Consolidado al frente del ulús, emprende su larga serie de conquistas. Entre 1370 (772) y 1372 (773) realiza dos campañas a Mogulistán (territorio al norte de las montañas Tian Shan, entre los lagos Baljash e Issyk-Kul), asegurándose el control del rico valle de Ferganá. En los dos años siguientes, emprende una campaña contra la dinastía Sufí de Corasmia. Hasta 1380 se ocupará principalmente de consolidar su poder en Corasmia (en 1380 destruye por primera vez la ciudad de Urgench) y el Mogulistán. Estas campañas se entremezclan con conflictos casi permanentes con la Horda Blanca y Azul, cuyo territorio se extendía al norte del río Sir Daria, provocados en parte porque Tamerlán había dado refugio a Toqtamish, pretendiente del trono de esa horda.

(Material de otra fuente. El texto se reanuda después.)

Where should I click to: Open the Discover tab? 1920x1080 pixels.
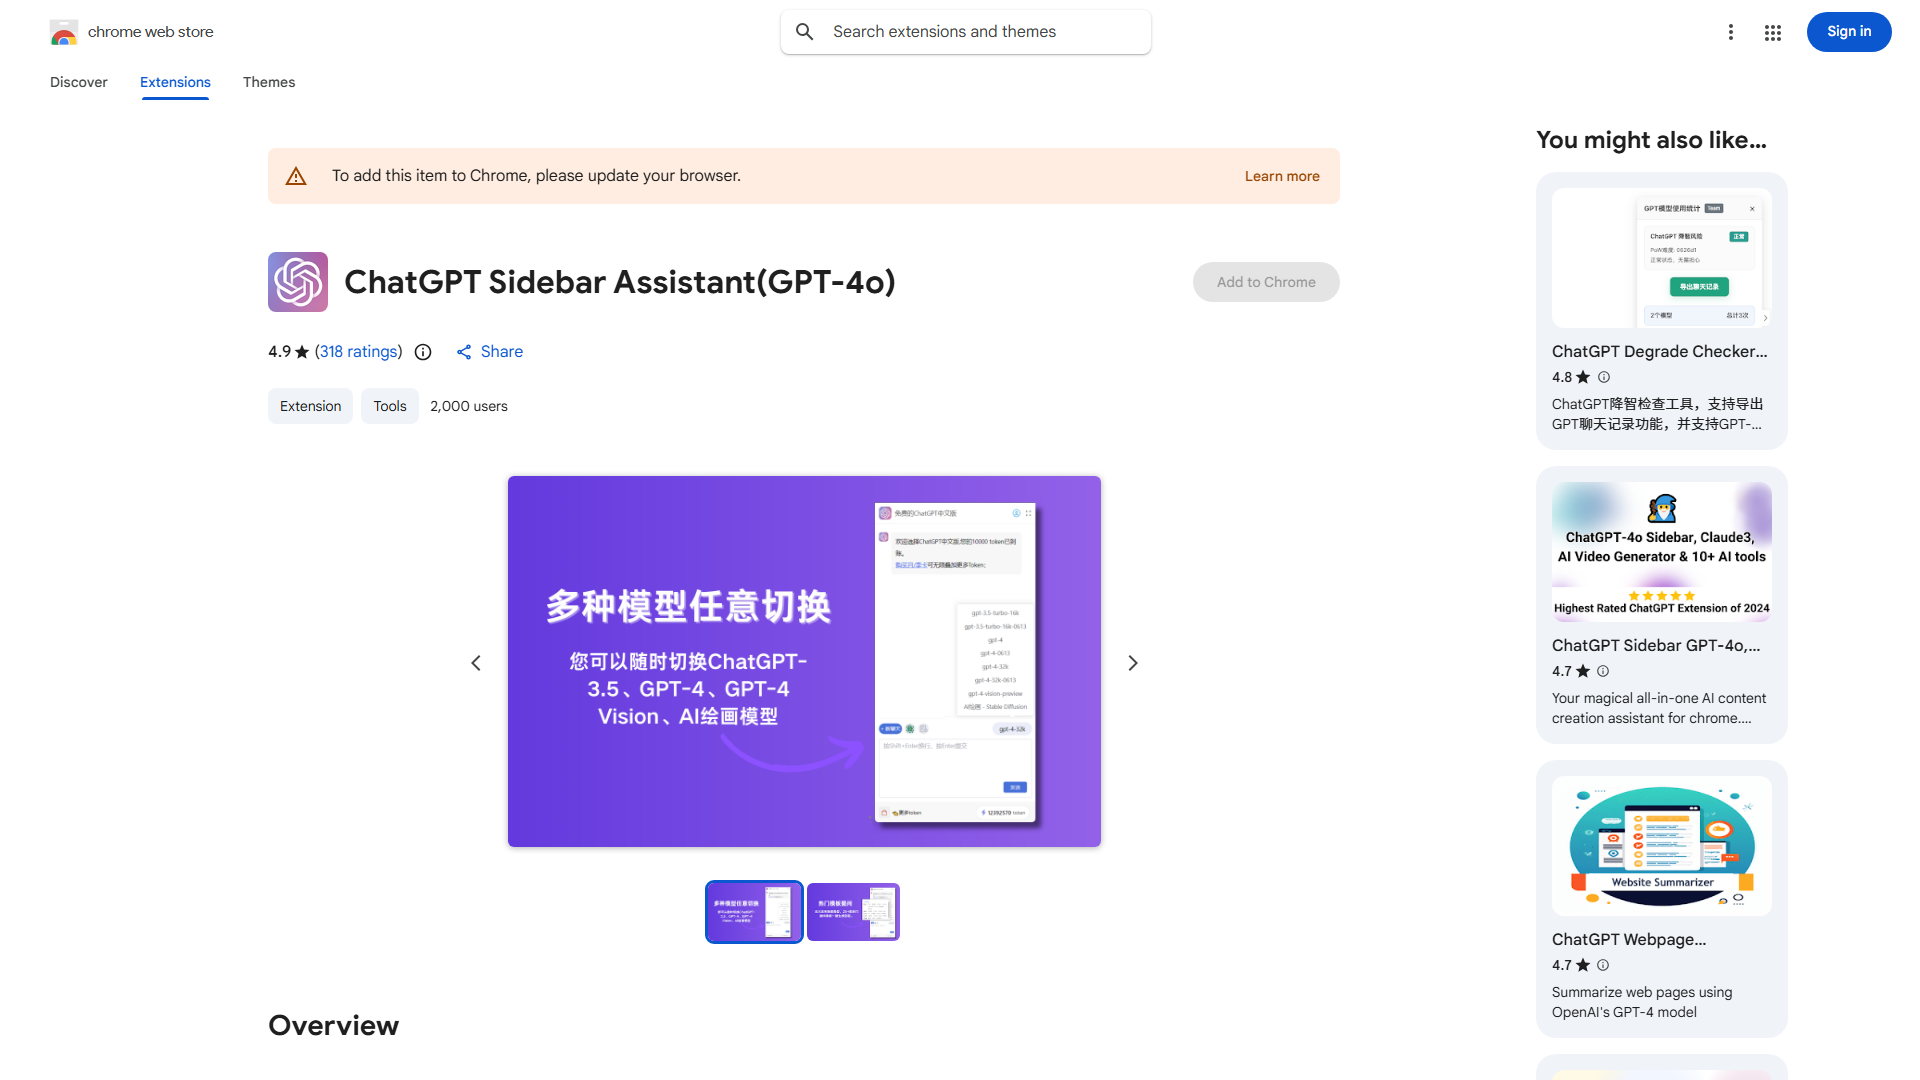click(x=78, y=82)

En abril de 1381 se apodera de Herat (actual territorio afgano) y termina por imponer su poder directo sobre la región a fines de 1383. Continúa hacia el sur, conquistando Sistan y tomando Kandahar; se vuelve hacia el oeste y en 1384-85 la emprende contra Amīr Walī en Mazandarán (sur del mar Caspio, actual Irán): toma Astarabad y emplaza gobernantes adictos en Tabriz y Sultaniyya, para regresar a Samarcanda en 1385.